Commençons par poser la bande dessinée dans son contexte. Quelque part dans l’est de la France au milieu des années 90, dans un paysage social dévasté (fermetures d’usines et déshérences en tout genre), Kamel, séducteur invétéré auquel aucune femme ne sait résister, entretient une liaison avec l’épouse d’un leadeur d’extrême droite. Hélas, le couple adultère est démasqué. La fureur meurtrière du mari trompé contraint le Don Juan, dans l’urgence absolue, à une cavale improvisée. Kamel s’enfuit vers le sud, flanqué du jeune Alexandre, un adolescent un peu complexé qui l’admire pour ses conquêtes.
Une traque fantastique s’engage, haletante, au fil de laquelle Baru, légendaire figure de la bande dessinée, est inspiré comme jamais et brosse un subtil et saisissant portrait d’une France en crise et en proie à ses démons intimes.
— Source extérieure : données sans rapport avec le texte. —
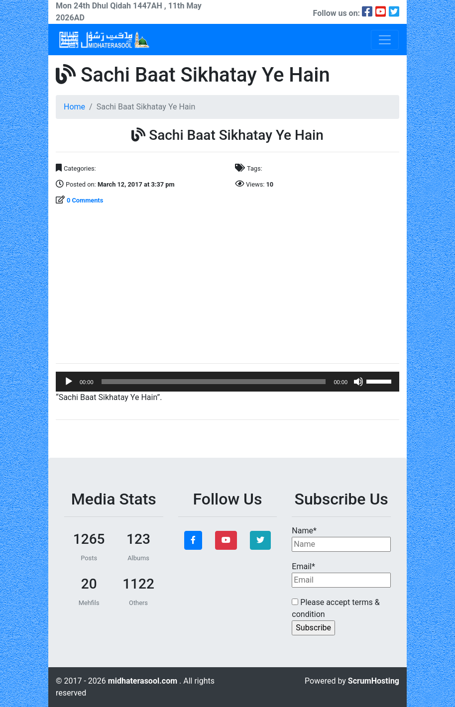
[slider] (214, 381)
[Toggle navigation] (385, 40)
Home (74, 106)
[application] (227, 382)
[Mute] (358, 382)
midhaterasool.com (143, 681)
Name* (341, 539)
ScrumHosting (373, 681)
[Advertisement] (227, 285)
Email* (341, 575)
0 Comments (85, 200)
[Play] (69, 382)
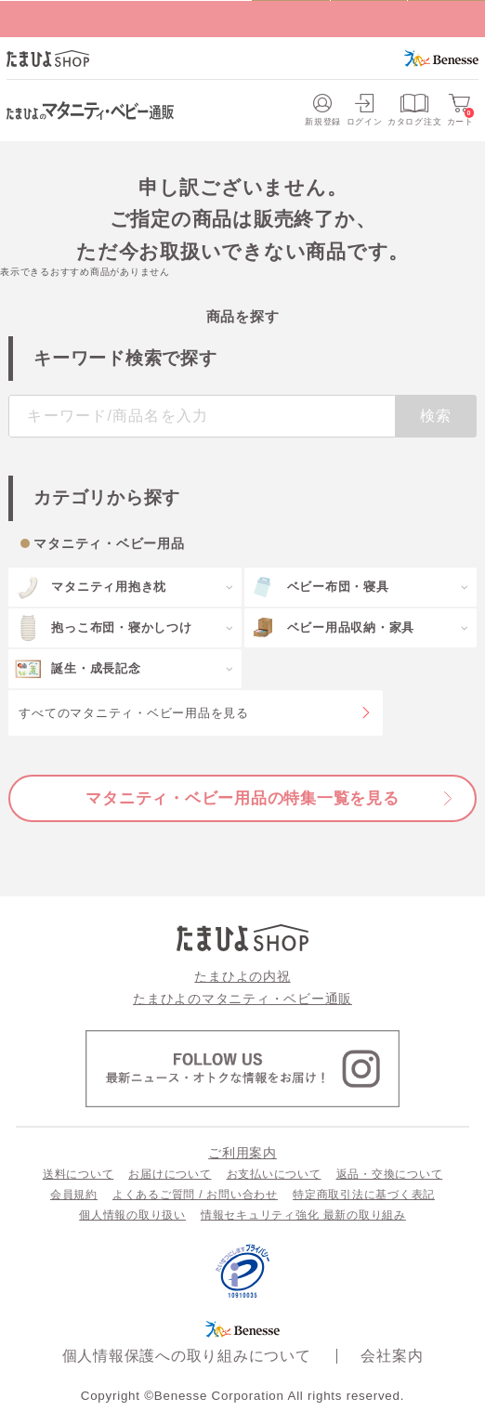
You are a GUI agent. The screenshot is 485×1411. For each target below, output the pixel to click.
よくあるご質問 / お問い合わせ (195, 1194)
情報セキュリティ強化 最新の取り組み (303, 1215)
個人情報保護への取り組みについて (186, 1355)
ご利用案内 (242, 1152)
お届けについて (169, 1174)
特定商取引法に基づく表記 (364, 1194)
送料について (78, 1174)
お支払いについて (274, 1174)
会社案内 (391, 1355)
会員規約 (74, 1194)
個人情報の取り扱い (132, 1215)
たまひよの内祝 (242, 976)
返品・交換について (389, 1174)
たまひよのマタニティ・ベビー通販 (242, 998)
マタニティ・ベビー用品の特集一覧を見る (242, 798)
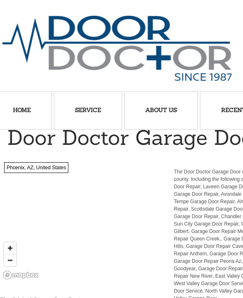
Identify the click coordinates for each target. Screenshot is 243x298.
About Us (161, 110)
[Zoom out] (10, 260)
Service (88, 110)
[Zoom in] (10, 248)
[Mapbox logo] (20, 275)
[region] (81, 220)
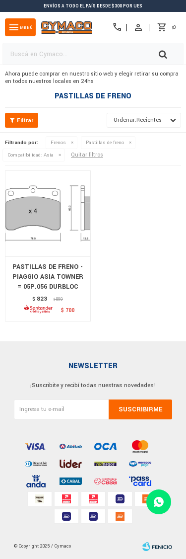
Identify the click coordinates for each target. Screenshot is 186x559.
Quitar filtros (87, 155)
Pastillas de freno (105, 142)
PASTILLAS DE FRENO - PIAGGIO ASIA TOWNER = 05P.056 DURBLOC (47, 276)
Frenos (58, 142)
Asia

Mon appréciation d’une bande dessinée culte
Narration coup-de-poing, énergie graphique peu commune, personnages fouillés et remarquable finesse d’observation : L’Autoroute du soleil (récompensé par le Prix du Meilleur Album au Festival d’Angoulême en 1996) peut être à juste titre tenue pour l’une des plus grandes bandes dessinées françaises. Plus de 400 planches de bonheur intégral, à redécouvrir à travers cette nouvelle édition.
Car Baru assume la paternité de 16 oeuvres engagées. Faites le calcul : Première bande dessinée publiée il y a 28 ans, il a depuis réalisé une dizaine de one-shot, pas plus de 2 ou 3 collaborations (pauvres Zhéros et Les Chemins de l’Amérique à minima), cela représente un peu moins de deux années entre chaque album ! Ses lecteurs apprécient son style mordant, ses récits qui mettent « les pieds dans la merde » dira-t-il dans une interview. Ils sont « tous marqués par un fort ancrage dans la réalité sociale (…) et empreints d’un humanisme combattif » (propos extraits de son site).
Au final, on obtient avec l’Autoroute du Soleil, un chef d’oeuvre du maitre de la bande dessinée française.